BEGIN RECORDS FOR THE EXERCISE

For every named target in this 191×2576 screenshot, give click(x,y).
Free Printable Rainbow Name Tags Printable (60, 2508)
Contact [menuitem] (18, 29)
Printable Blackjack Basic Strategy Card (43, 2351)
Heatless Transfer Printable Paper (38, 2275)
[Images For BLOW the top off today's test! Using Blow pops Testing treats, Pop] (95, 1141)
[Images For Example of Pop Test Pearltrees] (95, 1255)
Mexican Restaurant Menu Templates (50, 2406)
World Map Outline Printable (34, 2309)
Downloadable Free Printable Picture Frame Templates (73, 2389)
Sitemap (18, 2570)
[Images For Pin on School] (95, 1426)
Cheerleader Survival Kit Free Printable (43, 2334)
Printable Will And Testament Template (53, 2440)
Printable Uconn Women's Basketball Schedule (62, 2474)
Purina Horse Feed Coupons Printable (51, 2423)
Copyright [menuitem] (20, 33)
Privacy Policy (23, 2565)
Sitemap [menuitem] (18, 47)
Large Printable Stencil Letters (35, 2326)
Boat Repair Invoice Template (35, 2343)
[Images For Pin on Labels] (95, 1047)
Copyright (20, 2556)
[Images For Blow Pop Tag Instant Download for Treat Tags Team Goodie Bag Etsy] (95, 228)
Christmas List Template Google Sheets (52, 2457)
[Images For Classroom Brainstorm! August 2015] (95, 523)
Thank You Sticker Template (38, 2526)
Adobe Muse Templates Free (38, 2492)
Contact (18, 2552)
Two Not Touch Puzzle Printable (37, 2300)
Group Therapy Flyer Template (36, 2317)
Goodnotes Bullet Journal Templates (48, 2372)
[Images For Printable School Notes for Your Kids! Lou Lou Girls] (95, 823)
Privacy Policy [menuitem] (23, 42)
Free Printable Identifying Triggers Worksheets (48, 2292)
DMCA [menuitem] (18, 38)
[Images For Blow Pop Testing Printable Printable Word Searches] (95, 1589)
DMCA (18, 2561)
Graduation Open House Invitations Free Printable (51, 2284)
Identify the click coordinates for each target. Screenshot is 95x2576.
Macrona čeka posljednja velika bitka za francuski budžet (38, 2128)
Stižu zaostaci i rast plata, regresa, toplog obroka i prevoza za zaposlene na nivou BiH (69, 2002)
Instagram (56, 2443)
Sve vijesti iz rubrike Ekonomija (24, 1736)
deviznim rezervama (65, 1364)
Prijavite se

END RECORDS FOR THE EXERCISE

THE TASK: Above are the entries. Output exactly the lines beginning with the line that has "Cheerleader Survival Kit" and ending with the line that has "Boat Repair Invoice Template (35, 2343)".

ANSWER FOR THIS EXERCISE:
Cheerleader Survival Kit Free Printable (43, 2334)
Printable Will And Testament Template (53, 2440)
Printable Uconn Women's Basketball Schedule (62, 2474)
Purina Horse Feed Coupons Printable (51, 2423)
Copyright [menuitem] (20, 33)
Privacy Policy (23, 2565)
Sitemap [menuitem] (18, 47)
Large Printable Stencil Letters (35, 2326)
Boat Repair Invoice Template (35, 2343)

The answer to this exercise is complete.